La terza riflessione: qualsiasi rielaborazione del concetto di stabile organizzazione è ormai inidonea a svolgere – quantomeno nei confronti dell’impresa digitale – la funzione che originariamente le era stata assegnata: attribuire a ciascuna giurisdizione in cui opera un soggetto residente in un diverso paese il diritto di tassarne i profitti per la parte realizzata nel primo paese. Significativo, al riguardo, il lavoro tutt’altro che marginale svolto dall’Ocse sull’argomento e la pochezza dei risultati raggiunti.

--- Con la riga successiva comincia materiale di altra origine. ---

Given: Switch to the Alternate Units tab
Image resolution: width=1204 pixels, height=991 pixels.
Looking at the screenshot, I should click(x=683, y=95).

La quarta: quand’anche si individui una accettabile riformulazione della stabile organizzazione in questione (vedi la cosiddetta “significativa presenza digitale”) occorre poi passare all’individuazione del valore attribuibile ai beni immateriali (software, know how, ma anche dati archiviati) apportati dalla casa madre, a quelli autoprodotti in loco, al contributo commerciale sviluppato dalla casa madre e a quello generato in loco. Valgono di più i dati raccolti o i sistemi di elaborazione degli stessi? Emergerebbe, quindi, un’altra insidiosa questione: come si misura il reddito di una stabile organizzazione digitale? Certo, esistono più sistemi idonei a misurare il transfer pricing all’interno di gruppi multinazionali e nella specie il cosiddetto profit split potrebbe apparire quello più appropriato. Ma, insomma, non sarà vita facile per accertatori e contribuenti.

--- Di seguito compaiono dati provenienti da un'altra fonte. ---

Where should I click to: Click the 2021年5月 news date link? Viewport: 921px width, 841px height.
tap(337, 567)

La quinta: preso atto della difficoltà a continuare sulla via storica della “stabile organizzazione” non vale forse la pena di pensare a qualcos’altro? La Commissione UE lo ha già fatto proponendo una “interim web tax”. La proposta ha palesemente il carattere della provvisorietà ed è motivata dal desiderio di spingere la riformulazione dei caratteri della “stabile organizzazione”. Ma è la strada giusta? Occorrerebbe, forse, prendere atto che la tassazione quantomeno transnazionale di questa tipologia di imprese semplicemente non è riconducibile a ordinari parametri reddituali. Che l’unità di misura del conto economico non regge e che sono i ricavi (flussi di cassa), sia pur con certi correttivi, il fattore più capace di evidenziare l’attitudine alla contribuzione delle imprese in questione. Del resto, la direttiva sulla Ccctb (Common Consolidated Corporate Tax Base – base imponibile consolidata comune) si muove già in quest’ottica ai fini della ripartizione della base imponibile dei gruppi europei. Si potrebbe, forse, partire da lì per costruire il nuovo, non facile, domani.